(Records from a dataset)

— start —

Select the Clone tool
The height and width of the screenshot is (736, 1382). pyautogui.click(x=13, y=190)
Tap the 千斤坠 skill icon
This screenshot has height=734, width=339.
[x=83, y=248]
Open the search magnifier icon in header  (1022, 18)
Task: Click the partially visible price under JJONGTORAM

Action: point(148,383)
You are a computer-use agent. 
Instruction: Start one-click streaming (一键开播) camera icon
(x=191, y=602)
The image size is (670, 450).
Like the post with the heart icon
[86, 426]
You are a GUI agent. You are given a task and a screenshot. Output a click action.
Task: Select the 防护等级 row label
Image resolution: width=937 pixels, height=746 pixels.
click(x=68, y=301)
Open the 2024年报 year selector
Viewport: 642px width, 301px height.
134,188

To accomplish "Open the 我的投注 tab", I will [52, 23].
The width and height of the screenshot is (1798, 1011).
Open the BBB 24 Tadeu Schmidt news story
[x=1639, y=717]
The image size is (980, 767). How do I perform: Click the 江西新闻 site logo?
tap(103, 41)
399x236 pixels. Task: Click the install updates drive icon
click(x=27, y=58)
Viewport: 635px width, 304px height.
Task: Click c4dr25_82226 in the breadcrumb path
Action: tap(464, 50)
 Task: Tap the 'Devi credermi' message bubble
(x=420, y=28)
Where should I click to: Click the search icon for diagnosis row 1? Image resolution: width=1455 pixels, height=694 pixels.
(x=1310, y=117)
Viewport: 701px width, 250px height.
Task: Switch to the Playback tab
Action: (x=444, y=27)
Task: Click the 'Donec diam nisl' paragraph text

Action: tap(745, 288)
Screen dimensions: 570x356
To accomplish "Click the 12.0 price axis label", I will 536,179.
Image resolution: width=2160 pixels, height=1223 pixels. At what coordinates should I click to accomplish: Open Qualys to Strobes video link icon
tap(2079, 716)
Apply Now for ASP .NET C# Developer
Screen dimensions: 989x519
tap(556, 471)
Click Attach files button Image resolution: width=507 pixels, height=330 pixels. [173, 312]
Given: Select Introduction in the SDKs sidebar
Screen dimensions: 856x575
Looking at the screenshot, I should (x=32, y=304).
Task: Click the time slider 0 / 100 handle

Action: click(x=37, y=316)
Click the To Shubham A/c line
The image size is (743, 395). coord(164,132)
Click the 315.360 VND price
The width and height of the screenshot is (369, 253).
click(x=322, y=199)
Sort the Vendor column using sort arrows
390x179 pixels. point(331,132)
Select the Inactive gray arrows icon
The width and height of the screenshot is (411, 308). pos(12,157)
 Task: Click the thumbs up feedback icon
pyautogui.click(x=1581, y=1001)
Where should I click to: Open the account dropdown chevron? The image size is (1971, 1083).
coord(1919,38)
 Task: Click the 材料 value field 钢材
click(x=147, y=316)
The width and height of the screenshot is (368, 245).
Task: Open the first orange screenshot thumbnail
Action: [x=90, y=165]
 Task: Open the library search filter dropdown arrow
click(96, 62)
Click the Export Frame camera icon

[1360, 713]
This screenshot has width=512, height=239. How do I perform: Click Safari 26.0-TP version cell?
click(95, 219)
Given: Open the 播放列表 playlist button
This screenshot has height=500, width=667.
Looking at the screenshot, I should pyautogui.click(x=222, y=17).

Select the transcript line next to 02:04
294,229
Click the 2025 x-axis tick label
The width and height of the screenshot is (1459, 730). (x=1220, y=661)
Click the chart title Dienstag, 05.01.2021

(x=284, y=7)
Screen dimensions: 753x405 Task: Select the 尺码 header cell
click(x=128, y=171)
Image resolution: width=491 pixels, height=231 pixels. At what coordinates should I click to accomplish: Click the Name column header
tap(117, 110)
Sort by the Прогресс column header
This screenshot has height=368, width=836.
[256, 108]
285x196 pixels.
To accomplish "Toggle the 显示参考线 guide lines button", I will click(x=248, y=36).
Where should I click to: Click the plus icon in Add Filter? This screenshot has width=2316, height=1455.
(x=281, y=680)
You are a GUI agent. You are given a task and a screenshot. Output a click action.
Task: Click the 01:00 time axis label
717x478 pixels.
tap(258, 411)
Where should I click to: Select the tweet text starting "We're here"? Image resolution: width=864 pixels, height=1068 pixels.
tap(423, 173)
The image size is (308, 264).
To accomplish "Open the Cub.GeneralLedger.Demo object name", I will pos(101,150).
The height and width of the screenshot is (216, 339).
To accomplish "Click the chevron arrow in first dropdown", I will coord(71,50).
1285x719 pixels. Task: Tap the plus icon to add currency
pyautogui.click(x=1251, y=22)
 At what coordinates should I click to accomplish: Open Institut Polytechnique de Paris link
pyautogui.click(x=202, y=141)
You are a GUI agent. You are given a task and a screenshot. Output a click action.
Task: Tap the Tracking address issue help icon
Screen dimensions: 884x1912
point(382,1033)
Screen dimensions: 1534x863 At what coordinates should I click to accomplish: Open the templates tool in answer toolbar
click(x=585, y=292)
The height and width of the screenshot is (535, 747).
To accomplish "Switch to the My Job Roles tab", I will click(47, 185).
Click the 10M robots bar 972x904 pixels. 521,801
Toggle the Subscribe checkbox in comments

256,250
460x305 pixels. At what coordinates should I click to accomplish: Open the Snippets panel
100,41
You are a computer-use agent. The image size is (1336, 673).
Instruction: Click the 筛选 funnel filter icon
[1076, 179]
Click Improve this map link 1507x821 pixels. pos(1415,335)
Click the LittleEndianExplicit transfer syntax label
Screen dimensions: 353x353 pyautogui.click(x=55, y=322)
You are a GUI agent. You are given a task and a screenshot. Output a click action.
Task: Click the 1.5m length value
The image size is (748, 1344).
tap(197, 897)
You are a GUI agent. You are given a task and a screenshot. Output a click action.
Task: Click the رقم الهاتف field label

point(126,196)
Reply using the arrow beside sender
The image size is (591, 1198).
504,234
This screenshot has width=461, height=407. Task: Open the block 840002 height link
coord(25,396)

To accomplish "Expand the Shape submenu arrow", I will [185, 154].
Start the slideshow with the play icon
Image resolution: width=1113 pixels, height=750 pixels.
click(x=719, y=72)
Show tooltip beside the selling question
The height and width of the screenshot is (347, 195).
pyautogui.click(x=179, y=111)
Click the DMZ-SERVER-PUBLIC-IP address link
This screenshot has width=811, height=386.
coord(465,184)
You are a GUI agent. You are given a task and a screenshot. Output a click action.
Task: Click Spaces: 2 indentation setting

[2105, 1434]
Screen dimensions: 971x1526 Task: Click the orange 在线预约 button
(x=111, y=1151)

— end —

Task statement -
Copy each line above that contains the word "Switch", matching its capitalization exactly. A line whose letters differ only in case does not count.

Result of the task -
Task: Switch to the Playback tab
To accomplish "Switch to the My Job Roles tab", I will click(47, 185).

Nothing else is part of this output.